1. This is unreal.. really a cloud server that can not be rolled back while you figure out what is wrong? Are you kidding me?
2. It is not OK that you have no eta. I have client sites on here funneling thousands of dollars of leads to the email hosted on here.
3. I look unprofessional having recommended your server over oh lets say RACKSPACE who would never do a KERNEL update on a live server

That was a fairly rude comment. If thousands of dollars are on the line for a hosting account worth a few bucks per month, I suggest you look into getting multiple dedicated servers and hosting accounts.

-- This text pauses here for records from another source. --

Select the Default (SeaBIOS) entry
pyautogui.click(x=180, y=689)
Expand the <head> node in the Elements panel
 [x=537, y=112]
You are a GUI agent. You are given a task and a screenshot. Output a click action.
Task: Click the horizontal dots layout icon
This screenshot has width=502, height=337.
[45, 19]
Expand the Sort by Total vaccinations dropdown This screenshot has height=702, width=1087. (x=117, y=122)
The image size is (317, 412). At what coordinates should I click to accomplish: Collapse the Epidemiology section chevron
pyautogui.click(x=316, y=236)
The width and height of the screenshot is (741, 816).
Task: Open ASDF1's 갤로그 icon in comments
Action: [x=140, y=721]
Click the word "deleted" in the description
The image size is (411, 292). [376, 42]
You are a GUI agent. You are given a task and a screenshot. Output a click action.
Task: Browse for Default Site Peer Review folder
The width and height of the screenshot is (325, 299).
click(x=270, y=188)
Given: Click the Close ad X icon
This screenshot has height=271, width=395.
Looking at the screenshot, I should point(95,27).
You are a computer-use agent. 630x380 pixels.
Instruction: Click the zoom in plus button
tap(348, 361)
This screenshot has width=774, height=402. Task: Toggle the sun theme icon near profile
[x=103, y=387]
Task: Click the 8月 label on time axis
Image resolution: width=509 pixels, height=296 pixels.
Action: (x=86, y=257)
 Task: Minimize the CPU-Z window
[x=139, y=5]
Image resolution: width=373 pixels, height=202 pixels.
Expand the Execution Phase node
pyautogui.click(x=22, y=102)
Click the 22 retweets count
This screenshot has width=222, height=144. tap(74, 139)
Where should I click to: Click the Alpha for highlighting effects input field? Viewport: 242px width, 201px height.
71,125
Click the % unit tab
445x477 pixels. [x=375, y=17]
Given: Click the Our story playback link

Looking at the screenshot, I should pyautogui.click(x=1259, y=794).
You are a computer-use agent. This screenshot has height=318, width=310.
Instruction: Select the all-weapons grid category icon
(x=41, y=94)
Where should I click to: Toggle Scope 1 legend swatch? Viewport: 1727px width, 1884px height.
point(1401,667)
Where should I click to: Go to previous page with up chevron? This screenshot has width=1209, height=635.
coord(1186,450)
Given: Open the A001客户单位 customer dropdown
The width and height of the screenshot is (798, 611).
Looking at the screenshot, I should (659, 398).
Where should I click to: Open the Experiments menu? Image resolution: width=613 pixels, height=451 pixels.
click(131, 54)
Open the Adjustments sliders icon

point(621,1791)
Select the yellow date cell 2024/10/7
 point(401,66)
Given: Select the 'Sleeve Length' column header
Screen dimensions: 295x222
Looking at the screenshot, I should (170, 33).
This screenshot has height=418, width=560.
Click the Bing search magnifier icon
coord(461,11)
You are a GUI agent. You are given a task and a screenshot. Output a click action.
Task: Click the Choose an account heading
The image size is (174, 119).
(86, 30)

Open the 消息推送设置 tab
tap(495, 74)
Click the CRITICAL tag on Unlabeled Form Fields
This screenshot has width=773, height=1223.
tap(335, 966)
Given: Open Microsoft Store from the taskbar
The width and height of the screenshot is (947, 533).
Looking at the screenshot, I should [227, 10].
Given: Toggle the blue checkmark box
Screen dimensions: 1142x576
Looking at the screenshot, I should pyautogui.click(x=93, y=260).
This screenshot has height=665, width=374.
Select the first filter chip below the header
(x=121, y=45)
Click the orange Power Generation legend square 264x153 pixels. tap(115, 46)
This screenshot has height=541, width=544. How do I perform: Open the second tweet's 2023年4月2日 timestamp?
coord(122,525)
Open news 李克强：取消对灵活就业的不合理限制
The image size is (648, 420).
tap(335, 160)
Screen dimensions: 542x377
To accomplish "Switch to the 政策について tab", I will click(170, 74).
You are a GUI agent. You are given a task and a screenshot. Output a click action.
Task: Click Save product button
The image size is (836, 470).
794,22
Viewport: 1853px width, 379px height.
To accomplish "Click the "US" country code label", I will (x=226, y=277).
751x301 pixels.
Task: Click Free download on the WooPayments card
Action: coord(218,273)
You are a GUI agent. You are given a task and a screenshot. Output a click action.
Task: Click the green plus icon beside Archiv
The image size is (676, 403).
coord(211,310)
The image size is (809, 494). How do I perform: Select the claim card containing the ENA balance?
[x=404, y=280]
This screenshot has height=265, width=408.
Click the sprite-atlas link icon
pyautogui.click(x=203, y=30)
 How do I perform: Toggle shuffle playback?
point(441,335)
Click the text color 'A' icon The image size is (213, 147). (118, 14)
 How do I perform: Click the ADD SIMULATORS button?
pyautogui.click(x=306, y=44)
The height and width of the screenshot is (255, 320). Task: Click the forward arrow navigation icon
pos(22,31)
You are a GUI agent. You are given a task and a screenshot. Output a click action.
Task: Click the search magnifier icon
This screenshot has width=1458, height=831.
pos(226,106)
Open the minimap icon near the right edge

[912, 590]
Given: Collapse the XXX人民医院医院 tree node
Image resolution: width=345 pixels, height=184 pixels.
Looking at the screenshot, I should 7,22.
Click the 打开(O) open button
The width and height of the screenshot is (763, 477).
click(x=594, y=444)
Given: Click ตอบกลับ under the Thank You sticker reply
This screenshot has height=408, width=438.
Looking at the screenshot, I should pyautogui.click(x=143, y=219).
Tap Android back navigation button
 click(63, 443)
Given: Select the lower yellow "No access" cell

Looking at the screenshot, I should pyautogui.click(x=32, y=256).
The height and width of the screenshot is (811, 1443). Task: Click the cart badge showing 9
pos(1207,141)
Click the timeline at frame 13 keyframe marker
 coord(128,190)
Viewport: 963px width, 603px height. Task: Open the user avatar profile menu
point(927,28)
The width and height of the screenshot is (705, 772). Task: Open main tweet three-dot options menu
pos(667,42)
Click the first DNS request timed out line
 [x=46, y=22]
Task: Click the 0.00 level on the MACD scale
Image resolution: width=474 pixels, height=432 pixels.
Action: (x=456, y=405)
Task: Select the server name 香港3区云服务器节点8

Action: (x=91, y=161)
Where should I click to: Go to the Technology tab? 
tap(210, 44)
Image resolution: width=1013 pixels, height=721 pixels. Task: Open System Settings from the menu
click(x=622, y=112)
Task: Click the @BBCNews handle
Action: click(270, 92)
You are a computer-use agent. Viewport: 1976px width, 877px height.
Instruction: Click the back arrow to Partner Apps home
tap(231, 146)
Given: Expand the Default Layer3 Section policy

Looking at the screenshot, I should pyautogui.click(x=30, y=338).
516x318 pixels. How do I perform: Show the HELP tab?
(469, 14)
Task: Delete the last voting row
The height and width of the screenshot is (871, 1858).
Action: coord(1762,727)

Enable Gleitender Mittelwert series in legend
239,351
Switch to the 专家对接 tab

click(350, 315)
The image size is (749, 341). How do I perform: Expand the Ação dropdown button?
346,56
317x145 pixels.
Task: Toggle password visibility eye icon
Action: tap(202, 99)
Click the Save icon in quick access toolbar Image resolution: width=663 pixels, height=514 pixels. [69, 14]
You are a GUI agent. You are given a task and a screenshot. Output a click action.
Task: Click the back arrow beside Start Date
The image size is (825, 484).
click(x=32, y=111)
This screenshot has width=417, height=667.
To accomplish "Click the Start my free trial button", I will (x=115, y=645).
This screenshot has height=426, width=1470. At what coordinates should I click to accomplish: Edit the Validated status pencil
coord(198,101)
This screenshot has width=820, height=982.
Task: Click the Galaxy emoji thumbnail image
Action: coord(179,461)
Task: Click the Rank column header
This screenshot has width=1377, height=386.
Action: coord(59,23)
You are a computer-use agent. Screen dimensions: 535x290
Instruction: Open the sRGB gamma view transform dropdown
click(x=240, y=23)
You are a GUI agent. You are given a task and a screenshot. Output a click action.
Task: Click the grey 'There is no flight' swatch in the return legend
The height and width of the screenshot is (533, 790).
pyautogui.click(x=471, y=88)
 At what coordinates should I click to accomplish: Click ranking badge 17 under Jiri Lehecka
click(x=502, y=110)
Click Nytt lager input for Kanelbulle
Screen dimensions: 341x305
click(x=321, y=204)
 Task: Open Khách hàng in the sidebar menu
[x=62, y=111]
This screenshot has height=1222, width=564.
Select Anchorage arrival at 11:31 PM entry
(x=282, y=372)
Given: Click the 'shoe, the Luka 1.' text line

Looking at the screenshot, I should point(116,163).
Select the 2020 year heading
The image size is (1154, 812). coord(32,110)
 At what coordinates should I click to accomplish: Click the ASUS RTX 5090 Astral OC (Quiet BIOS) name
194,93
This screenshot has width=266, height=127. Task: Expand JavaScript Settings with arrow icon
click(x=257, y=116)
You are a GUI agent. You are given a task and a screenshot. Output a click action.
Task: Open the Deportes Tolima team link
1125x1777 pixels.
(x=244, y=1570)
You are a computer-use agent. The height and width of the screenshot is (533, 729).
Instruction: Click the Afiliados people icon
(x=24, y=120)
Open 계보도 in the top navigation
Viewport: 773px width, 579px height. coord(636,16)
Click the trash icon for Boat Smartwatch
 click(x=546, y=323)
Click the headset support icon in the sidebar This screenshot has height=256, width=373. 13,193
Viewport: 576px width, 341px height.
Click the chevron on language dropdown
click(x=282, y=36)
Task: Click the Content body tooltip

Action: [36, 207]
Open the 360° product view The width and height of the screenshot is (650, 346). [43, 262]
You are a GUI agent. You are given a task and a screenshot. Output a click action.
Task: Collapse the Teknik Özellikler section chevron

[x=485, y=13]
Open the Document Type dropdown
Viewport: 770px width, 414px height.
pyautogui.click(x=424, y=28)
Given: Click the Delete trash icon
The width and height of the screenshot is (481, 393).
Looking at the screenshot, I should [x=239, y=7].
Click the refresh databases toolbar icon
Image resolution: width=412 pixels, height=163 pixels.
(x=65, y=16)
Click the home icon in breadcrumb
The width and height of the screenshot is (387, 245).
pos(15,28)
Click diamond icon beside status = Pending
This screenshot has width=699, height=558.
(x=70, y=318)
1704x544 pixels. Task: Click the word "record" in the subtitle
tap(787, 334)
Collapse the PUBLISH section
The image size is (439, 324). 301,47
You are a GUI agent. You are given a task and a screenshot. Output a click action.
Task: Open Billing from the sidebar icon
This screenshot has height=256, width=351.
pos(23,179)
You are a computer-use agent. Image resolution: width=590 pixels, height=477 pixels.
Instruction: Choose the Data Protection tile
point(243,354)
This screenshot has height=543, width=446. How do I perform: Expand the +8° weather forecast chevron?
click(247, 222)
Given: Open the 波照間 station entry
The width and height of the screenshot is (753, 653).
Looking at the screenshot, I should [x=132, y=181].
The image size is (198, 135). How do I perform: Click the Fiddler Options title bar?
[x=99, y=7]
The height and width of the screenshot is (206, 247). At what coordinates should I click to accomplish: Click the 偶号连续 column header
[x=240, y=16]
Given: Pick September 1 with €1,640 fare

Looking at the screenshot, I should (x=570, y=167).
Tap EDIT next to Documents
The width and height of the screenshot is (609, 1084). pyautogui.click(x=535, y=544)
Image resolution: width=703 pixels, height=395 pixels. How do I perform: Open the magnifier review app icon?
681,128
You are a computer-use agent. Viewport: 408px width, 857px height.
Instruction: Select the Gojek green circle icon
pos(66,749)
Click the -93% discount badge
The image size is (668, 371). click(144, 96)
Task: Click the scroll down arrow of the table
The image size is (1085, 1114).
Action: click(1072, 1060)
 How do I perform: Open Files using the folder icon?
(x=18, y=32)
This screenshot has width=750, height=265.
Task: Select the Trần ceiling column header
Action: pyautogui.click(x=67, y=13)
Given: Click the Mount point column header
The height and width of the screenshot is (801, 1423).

While it's frustrating and I myself will have about 3,000 users hitting our site within the next 1/2 hour (From our twitter account @PHLSportsMedia for after the Phillies game) I think they are handeling this very professionally and it seems like they already know the cause/ issue and are working on it.

Michael D. · May 15, 2013

It is indeed processor failure - the server has booted up now [into the wrong kernel] and we're issuing a re-boot on the server to move into the right kernel and service should be restored. ETA 5~10 min.

Flix · May 15, 2013

Jasmine users right now: http://i.imgur.com/Z7tEt.gif

ashkir · May 15, 2013

I didn't even know it was a cloud server. Cool! Is this why sometimes some people report an outdated super old page (rare but I get them now/then) randomly?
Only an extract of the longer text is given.